Il 21 Novembre a Venezia si festeggia ” La Festa della Madonna della Salute “.
Anche questa festività, come quella del Redentore, ricorda un’altra terribile pestilenza, quella del biennio 1630-31, e il conseguente voto pronunciato dal Doge per ottenere l’intercessione della Vergine. A tutt’oggi migliaia di cittadini sfilano il 21 novembre davanti all’altare maggiore dell’imponente Chiesa della Salute a perpetuare il secolare vincolo di gratitudine che lega la città alla Vergine Maria
LA STORIA:
Venezia prima del 1630
Nei primi decenni del XVII secolo Venezia stava vivendo un momento difficile sotto tutti i punti di vista: economico (spietata concorrenza dei mercanti francesi, inglesi e fiamminghi), politico (alleanza con la Francia, le forte tensioni con la Spagna e ancor più con il Papato, tensioni sfociate nell’Interdetto) e militare (la guerra contro i pirati Uscocchi per l’egemonia sull’Adriatico e il conflitto per la successione di Mantova).
Si sta profilando un diverso ruolo di Venezia nell’equilibrio politico europeo, certamente più defilato rispetto i secoli precedenti. È in questo contesto che, 54 anni dopo la terribile pestilenza del 1575-77, il morbo si abbatte nuovamente sulla città, mietendo ancora decine di migliaia di vittime.
La peste
La guerra di Mantova porta a Venezia, oltre ad una sconfitta militare, anche la peste. La città si paralizza: i traffici languono, i nobili si rifugiano nelle loro ville di campagna, la popolazione è ridotta a vagare per la città chiedendo l’elemosina. Ma il governo ancora una volta agisce con decisione e fermezza: coordina disinfezioni della città, sequestra interi quartieri, attiva i lazzaretti, fa seppellire i cadaveri infetti con la calce. Queste misure igienico-sanitarie però non impediscono l’imperversare della pestilenza.
I lazzaretti
Venezia fu la prima nazione ad istituire, nel 1423, un apposito edificio ove ricoverare le persone affette da malattie contagiose. Fu scelta un’isola, S. Maria di Nazareth, come luogo ideale per preservare dal contagio e per garantire l’isolamento.

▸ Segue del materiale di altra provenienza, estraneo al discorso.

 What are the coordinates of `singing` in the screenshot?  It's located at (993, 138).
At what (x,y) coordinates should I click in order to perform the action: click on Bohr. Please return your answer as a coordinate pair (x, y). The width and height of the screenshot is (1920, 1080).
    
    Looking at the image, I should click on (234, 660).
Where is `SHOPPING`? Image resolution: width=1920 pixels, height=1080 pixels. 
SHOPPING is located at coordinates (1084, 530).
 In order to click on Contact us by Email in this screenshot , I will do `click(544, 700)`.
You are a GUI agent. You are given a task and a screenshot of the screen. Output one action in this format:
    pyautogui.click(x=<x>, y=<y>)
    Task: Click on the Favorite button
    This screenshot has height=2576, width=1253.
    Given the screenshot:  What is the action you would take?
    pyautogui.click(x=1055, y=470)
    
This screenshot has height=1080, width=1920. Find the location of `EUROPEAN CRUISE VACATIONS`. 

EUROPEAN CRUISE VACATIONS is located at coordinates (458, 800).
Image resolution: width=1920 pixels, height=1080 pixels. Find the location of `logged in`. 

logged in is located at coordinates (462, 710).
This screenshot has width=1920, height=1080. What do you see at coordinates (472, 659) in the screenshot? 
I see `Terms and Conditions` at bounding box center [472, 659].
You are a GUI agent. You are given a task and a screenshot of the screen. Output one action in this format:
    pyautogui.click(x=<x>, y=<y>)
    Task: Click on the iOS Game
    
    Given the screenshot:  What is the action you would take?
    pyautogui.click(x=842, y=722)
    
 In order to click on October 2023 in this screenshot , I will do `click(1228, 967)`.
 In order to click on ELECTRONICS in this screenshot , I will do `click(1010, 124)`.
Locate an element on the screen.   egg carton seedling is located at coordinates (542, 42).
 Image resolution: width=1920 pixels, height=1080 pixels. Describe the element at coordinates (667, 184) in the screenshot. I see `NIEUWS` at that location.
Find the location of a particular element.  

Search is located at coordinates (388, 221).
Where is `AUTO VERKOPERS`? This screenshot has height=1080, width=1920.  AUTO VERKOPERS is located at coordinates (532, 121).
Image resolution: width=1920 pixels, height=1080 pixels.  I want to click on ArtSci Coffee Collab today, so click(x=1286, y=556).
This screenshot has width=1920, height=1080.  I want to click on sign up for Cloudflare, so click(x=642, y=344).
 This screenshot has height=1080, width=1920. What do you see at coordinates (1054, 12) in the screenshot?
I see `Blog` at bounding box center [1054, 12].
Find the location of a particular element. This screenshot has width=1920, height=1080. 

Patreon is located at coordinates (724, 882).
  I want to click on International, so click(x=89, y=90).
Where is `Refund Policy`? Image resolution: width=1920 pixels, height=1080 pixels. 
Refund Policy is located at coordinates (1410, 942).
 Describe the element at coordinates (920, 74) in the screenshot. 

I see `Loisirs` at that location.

Il lazzaretto era uno spazio per la prevenzione e per la cura, dove i malati venivano assistiti e curati e dove c’era molta attenzione nel separare i malati, dai convalescenti e dai “sospetti”. La nascita dei lazzaretti è la testimonianza dell’estrema attenzione rivolta dalla Repubblica all’organizzazione sanitaria.
Impotenza e superstizione
L’atmosfera a Venezia era di scoramento e di sfiducia, e in questo clima ben si spiegano i sospetti di contagio provocato ad arte, tramite gli “untori”. Alcuni francesi furono sospettati di diffondere la malattia, ma questo era un sintomo di disagio psicologico che dava pienamente l’idea della prostrazione dei veneziani, che avevano a che fare con la peste a distanza di pochi anni da quella di fine ‘500. Contemporaneamente, a Milano, flagellata anch’essa dalla pestilenza descritta dal Manzoni nei Promessi sposi, ci furono altri processi agli untori. Nei momenti di crisi c’è sempre spazio per la superstizione e il fanatismo.
Il voto
Nonostante le disposizioni sanitarie la peste sembrava non cessare e il Senato ricorse nuovamente all’aiuto divino. Il 22 ottobre 1630 il doge Nicolò Contarini pronunciò il voto pubblico di erigere una chiesa intitolata alla Salute, chiedendo l’intercessione della Vergine Maria per porre fine alla pestilenza. La prima pietra fu posata con la peste ancora in piena attività e fu consacrata nel 1687.
La fine della pestilenza
Nel novembre del 1631 la peste fu definitivamente debellata, ma il bilancio fu terribile: quasi 47.000 morti in città (più di un quarto della popolazione) e 95.000 nel cosiddetto Dogado, che comprendeva anche Murano, Malamocco e Chioggia.
La cucina
La castradina, pietanza molto saporita a base di carne di montone, è il piatto tipico che si usa consumare a Venezia il giorno della Salute.